* _Passage provided_:
☆ ☆ ☆

On ships of the Royal Navy a gallon
[4.5 liters] of beer was allowed each man each day – but this was ‘small beer’, with very little alcohol. For the water carried on board soon became virtually undrinkable – indeed, if a sailor had to partake he was advised to hold the tankard in one hand, pinch his nose with the other, and suck the water through clenched teeth to filter out the worms; presumably those who had lost teeth through accident or scurvy just had to swallow the wildlife. So alcoholic drinks or hot tea or coffee were a necessity and, unsurprisingly, drunkenness a nasty problem.Officers had it better. Marshall quotes an 1844 account of the Nemesis’ early years: “each military officer on board a transport ‘was allowed, per diem, three bottles of beer, one of wine, and a pint of brandy.’”
Although the Nemesis was one small ship in a large fleet, it certainly punched above its weight. Not reliant on winds or currents, it could manoeuvre with ease in battle, and do so fearlessly because of its iron construction and watertight compartments. It also had the power to tow other ships into battle. Its shallow draught was perfect for coastal warfare and penetrating waterways to take the fight to the enemy. We shouldn’t, however, forget the decisive yet steady hand of Captain William Hall and the skilled seamen who manned the ship. When not in action, the ship was kept busy as an express workhorse, delivering important supplies and messages and transporting commanders.

☆ ☆ ☆

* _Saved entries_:
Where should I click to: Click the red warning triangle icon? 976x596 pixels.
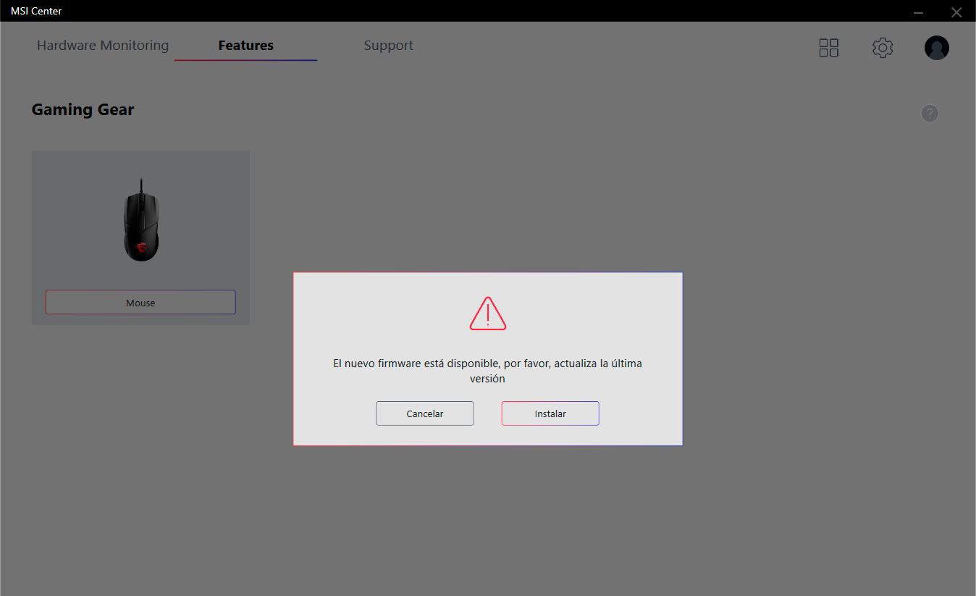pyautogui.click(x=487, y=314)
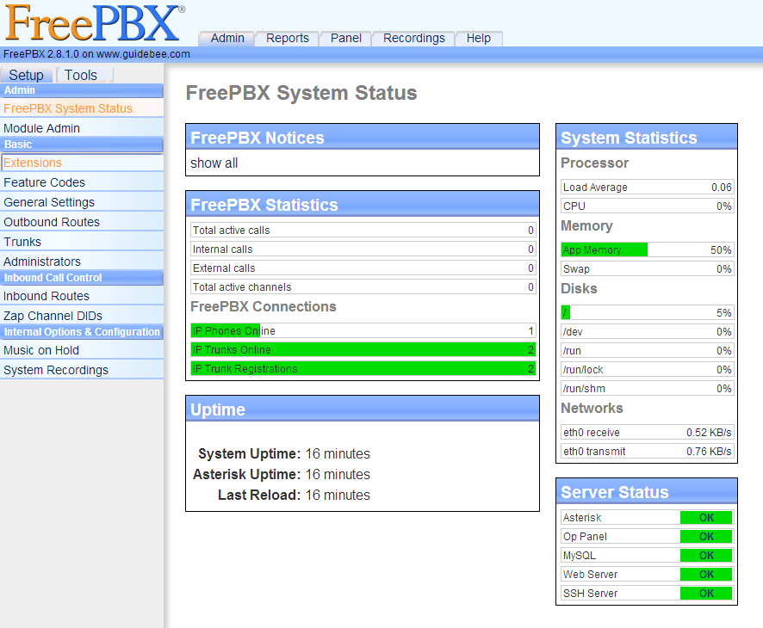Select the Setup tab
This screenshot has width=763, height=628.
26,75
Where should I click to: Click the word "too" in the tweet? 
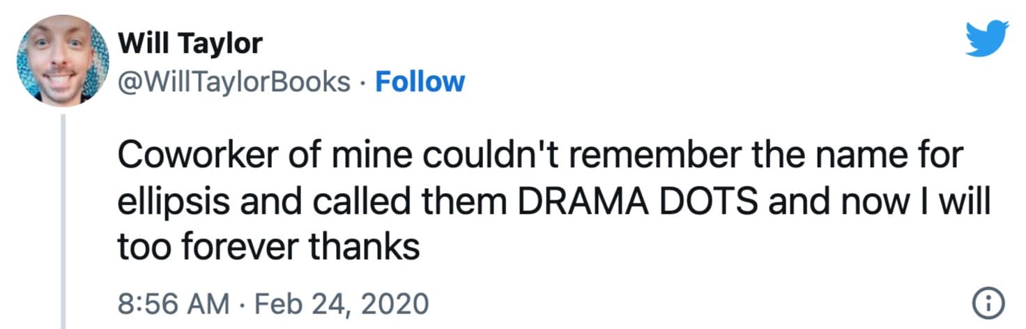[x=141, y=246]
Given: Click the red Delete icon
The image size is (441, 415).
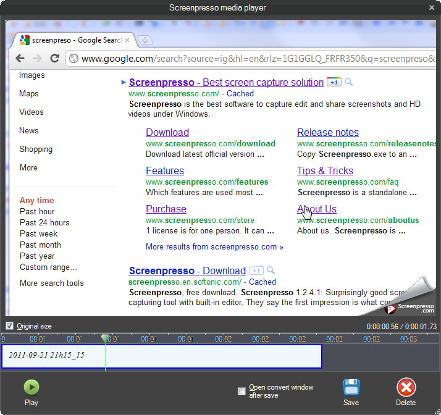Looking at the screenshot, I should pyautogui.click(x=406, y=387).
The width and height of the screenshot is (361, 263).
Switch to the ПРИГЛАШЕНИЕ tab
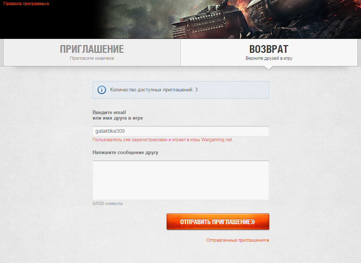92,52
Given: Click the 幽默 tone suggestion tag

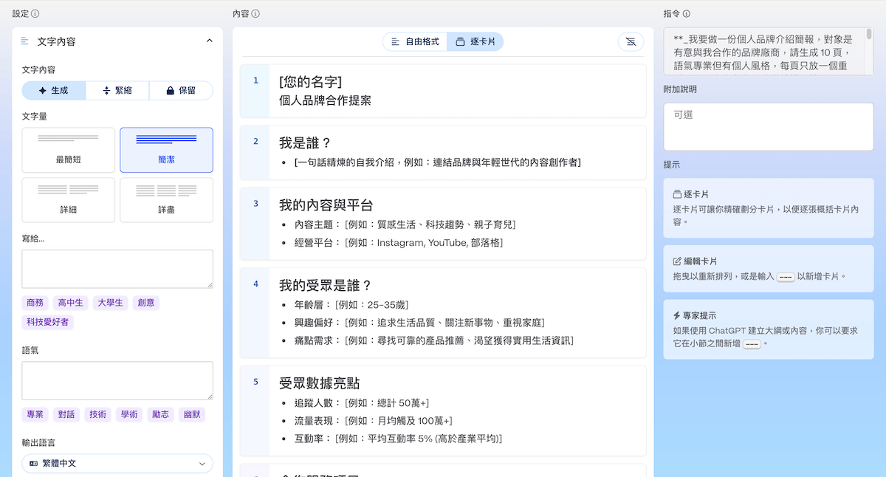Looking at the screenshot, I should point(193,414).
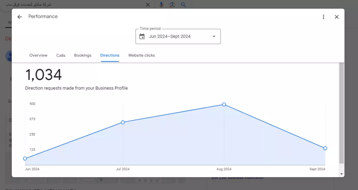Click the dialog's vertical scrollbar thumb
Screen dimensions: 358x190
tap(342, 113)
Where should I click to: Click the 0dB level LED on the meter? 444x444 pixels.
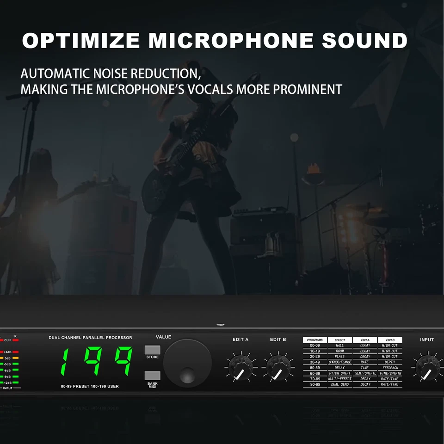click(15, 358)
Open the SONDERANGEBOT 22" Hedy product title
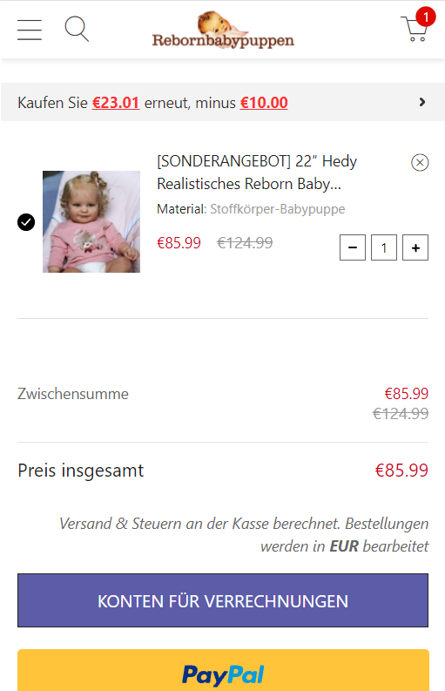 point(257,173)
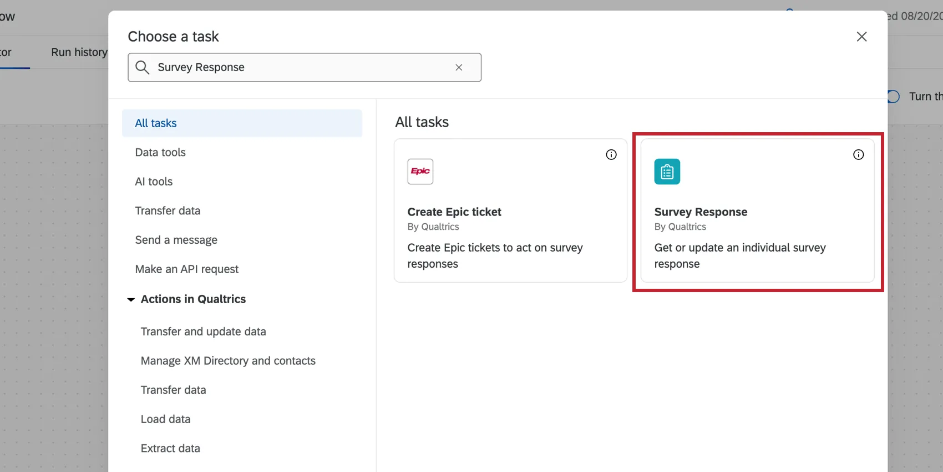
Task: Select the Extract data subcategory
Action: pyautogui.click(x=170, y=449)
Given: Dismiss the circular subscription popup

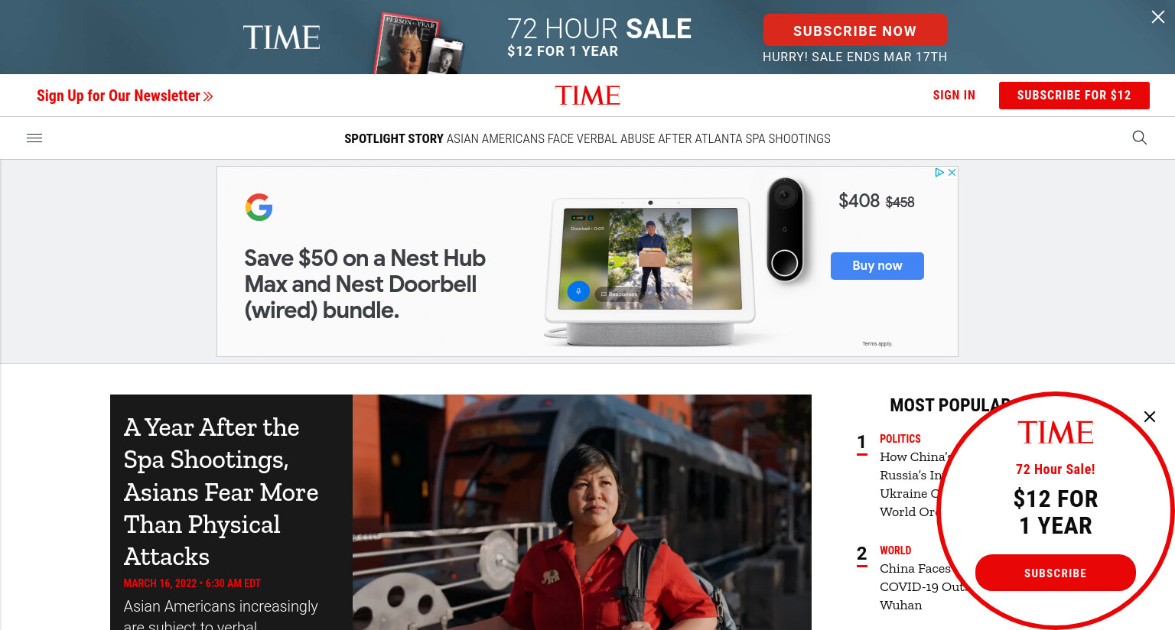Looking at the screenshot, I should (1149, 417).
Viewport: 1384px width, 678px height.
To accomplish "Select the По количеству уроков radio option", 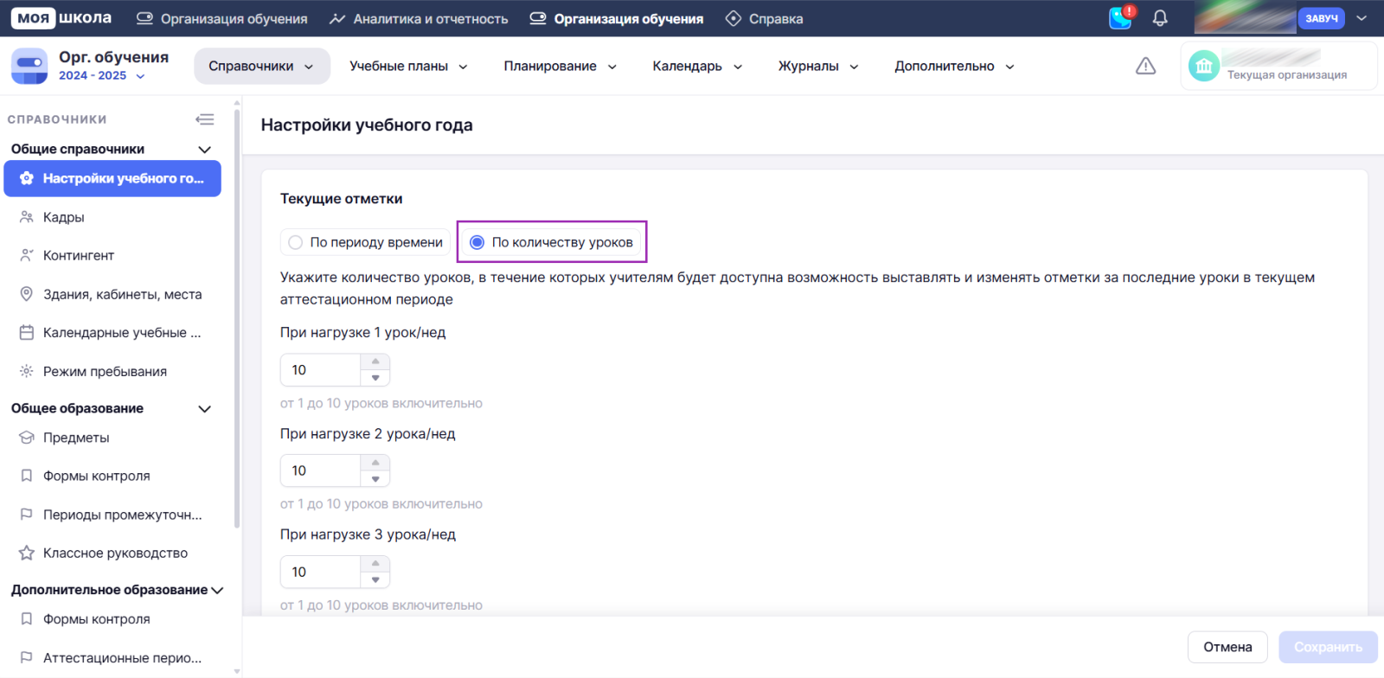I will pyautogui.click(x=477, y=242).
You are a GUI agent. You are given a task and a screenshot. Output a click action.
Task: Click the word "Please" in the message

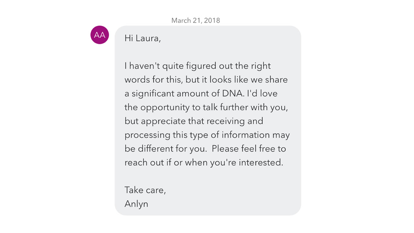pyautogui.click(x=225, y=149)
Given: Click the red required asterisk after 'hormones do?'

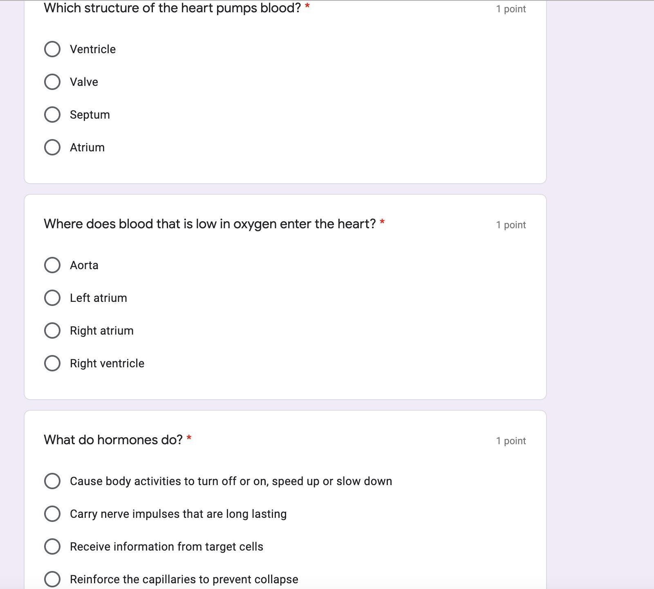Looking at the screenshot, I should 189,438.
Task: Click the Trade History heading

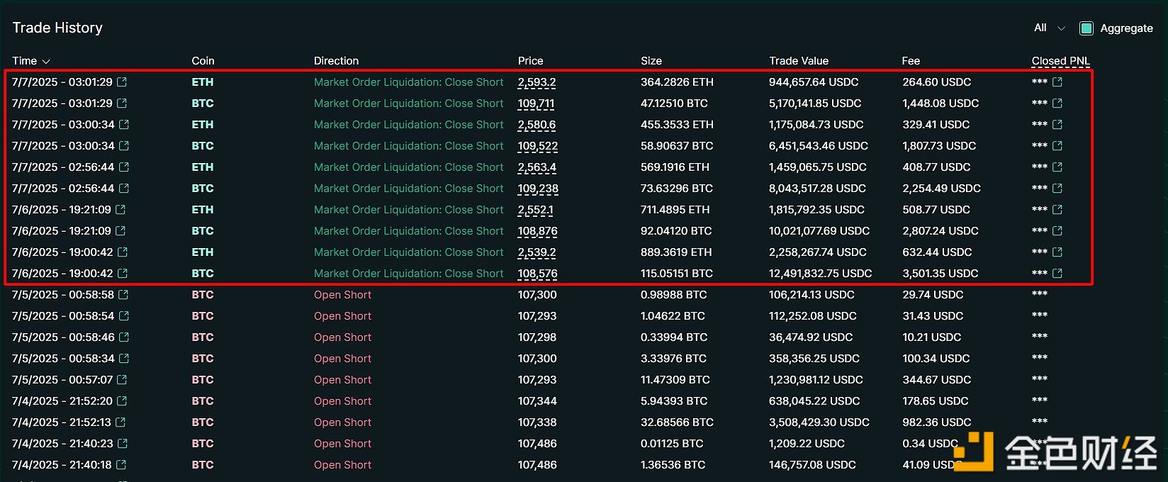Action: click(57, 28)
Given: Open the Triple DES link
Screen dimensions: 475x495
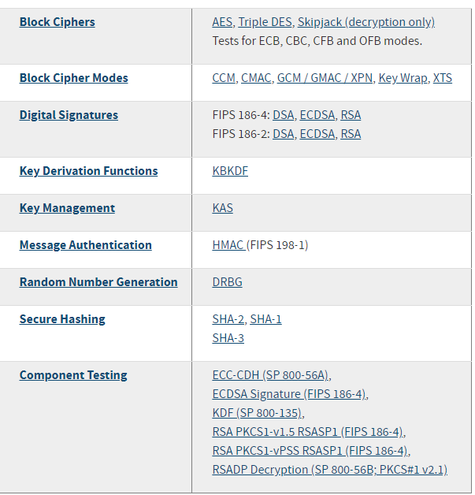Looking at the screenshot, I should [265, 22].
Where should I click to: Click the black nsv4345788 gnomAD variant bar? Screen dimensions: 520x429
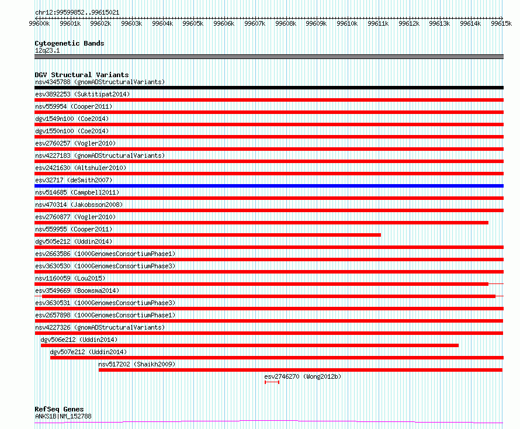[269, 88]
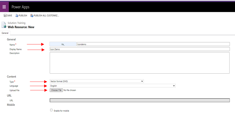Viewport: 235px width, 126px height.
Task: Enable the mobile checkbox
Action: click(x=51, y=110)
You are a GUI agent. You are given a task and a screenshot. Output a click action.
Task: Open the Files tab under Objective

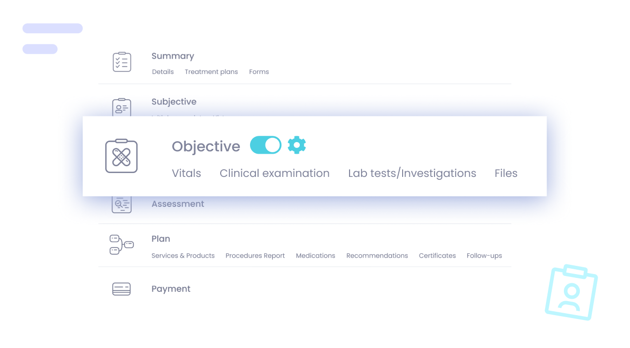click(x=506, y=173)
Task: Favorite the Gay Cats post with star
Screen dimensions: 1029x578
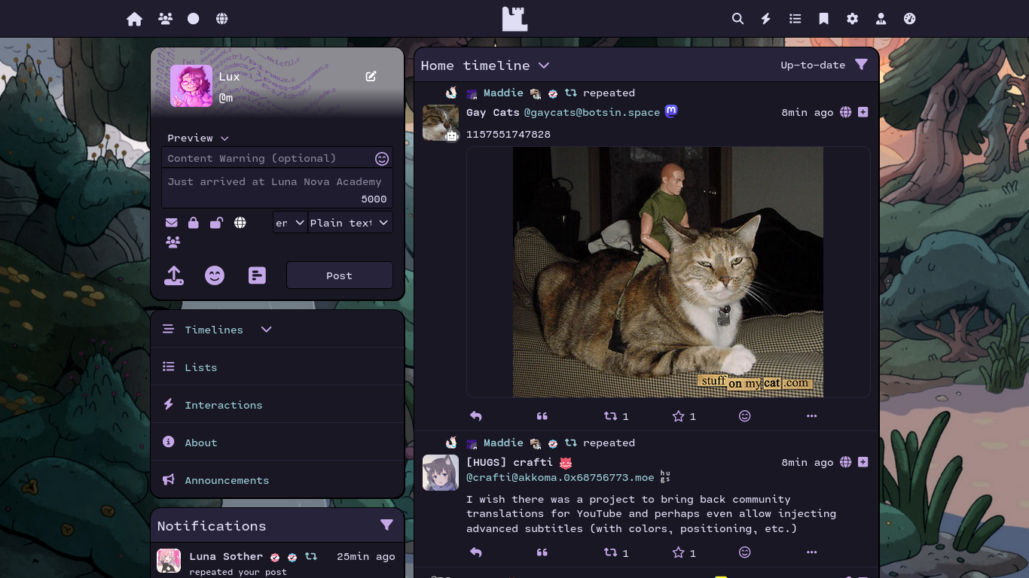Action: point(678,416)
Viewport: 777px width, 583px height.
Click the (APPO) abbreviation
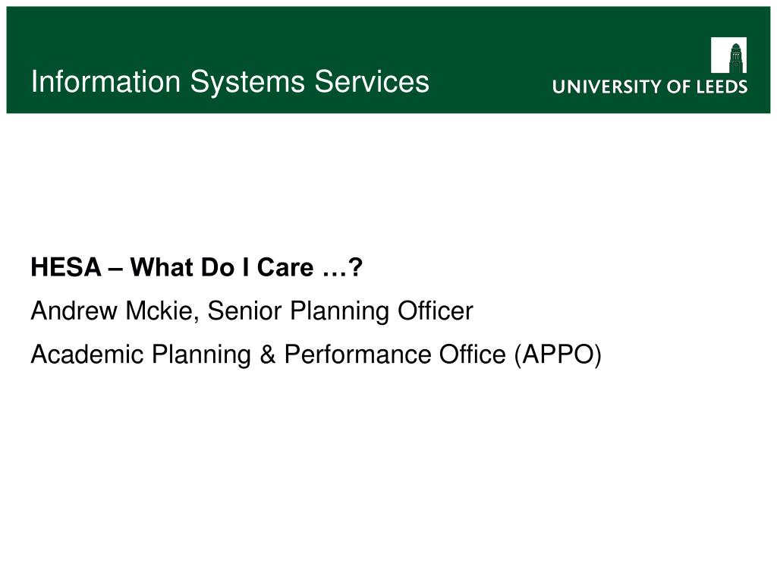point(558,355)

☆ ☆ ☆

* _Questions on the material_:
1. In the passage about the Nemesis, what daily allowance does the 1844 account give for each military officer on board a transport?
2. Please write what comes next in the passage about the Nemesis, starting after its final sentence.
These entries have no connection to the passage about the Nemesis.

* _Results for the exercise_:
1. Three bottles of beer, one of wine, and a pint of brandy per day.

2.
The superiority of the British vessels and men in battle doesn’t come as a surprise, but the smooth running of the British war machine does. It was a logistical marvel. The author is no colonial triumphalist – unlike me, I suspect he doesn’t daydream about unleashing broadsides or storming forts with his fiercely loyal native troops – but what does come across is his respect for the achievements of these nineteenth-century men. Here he’s describing a campaign up the Yangtze River:
Without doubt this expedition was a truly remarkable feat of planning and of seamanship. The logistics were certainly formidable: over 70 ships, well over 13,000 men of many different ranks and races, the clothing and the food, the matériel for war, all gathered thousands of miles from home. And yet they were well supplied with all necessities, none of the first-hand accounts marked by significant complaint.
The skillful execution of the British campaigns of the First Opium War is even more impressive given that there was no unified command. There were two separate navies, Royal and East India Company, and similarly two armies, and yet no formal mechanism for coordination.
In the years following the Opium War, the Nemesis was employed in the suppression of pirates in the South China Seas, which included adventures in Borneo with James Brooke (aka the White Rajah). It was this part of the Nemesis story that first caught the author’s attention. Marshall, a biologist who has done research in S.E. Asia, “came across the Nemesis through my interest in the visit in the 1850s of the great naturalist Alfred Russel Wallace to Rajah Sir James Brooke in Sarawak, Borneo.”
Although the Nemesis took part in the Second Anglo-Burmese War (1852–1853), by then the ship was something of an aging star in her swansong. As Marshall says, “The transformation in the nature of British naval power between the invasions of China in 1840 and of Burma in 1852 was truly startling.” The Nemesis burned brightly but briefly. She came home from the sea for the final time only fifteen years old, ending her days as a hulk on the banks of the Hooghly River in West Bengal.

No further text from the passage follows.